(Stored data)
== == ==

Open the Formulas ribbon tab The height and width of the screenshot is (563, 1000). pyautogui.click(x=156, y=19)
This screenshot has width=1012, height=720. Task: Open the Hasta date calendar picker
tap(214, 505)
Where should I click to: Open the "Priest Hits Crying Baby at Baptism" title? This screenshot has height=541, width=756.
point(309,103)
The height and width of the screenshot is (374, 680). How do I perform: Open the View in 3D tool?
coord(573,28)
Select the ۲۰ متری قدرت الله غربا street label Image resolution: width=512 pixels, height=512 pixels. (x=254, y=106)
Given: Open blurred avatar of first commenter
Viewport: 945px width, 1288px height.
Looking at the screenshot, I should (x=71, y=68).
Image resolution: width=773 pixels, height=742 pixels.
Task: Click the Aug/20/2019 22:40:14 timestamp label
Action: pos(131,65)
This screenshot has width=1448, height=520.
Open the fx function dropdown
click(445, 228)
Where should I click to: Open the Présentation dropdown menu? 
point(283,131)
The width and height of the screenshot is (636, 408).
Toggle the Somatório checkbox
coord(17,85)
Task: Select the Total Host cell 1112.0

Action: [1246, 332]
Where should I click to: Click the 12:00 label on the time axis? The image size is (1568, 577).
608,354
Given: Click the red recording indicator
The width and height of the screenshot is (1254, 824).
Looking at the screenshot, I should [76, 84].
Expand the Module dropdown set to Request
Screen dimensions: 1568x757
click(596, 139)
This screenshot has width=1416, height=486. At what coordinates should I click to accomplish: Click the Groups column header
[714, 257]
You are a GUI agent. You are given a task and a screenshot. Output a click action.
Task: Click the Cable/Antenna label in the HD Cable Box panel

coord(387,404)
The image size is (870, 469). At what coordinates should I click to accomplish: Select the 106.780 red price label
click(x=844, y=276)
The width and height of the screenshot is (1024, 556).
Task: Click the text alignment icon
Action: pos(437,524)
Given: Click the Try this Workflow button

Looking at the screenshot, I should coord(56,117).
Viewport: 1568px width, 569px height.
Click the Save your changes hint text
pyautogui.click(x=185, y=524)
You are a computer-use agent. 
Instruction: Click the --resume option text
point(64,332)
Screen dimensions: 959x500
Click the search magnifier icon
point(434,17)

== == ==

● Your objective
Filter the entries down to the lines containing "agent". Copy each of those lines.

● Written response
You are a GUI agent. You are given a task and a screenshot. Output a click action.
You are a computer-use agent. 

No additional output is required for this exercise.